Reference the templates in `${CLAUDE_PLUGIN_ROOT}/templates/connectors/` as style guides — follow their section structure and specificity level.

## Step 4: Smoke-test
Immediately after writing, attempt `enumerate`:
```bash
bash ${CLAUDE_PLUGIN_ROOT}/bin/adapter.sh <run-path> enumerate
```
If it returns a non-empty list → connector is viable. If it errors, show the error and offer to revise the spec.

## Step 5: Print summary
```
✓ Generated connector.md at <run-path>/connector.md
  Source: <one-line description>
  Smoke test (enumerate): <PASS/FAIL with detail>
  
Next: proceed to /ultra-analyzer:run (Gate 1 will review the connector).
```

# Hard rules
- NEVER write auth tokens into connector.md. Always reference env vars (e.g. `$MY_API_TOKEN`).
- NEVER guess answers. If the user is unsure about a question, mark the section "TODO: clarify before first real run" and flag it to the user.
- NEVER skip the smoke test.
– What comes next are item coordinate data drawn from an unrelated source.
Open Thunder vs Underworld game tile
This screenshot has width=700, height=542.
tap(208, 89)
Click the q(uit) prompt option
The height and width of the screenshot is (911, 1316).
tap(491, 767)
A connector that can't enumerate is useless downstream.
- If the user describes a source so exotic none of the 6 operations cleanly apply, be honest: "This source may not fit the pipeline's contract. Consider preprocessing to a supported shape (e.g. dump to JSONL first), or extending the contract via docs/EXTENDING-SOURCES.md."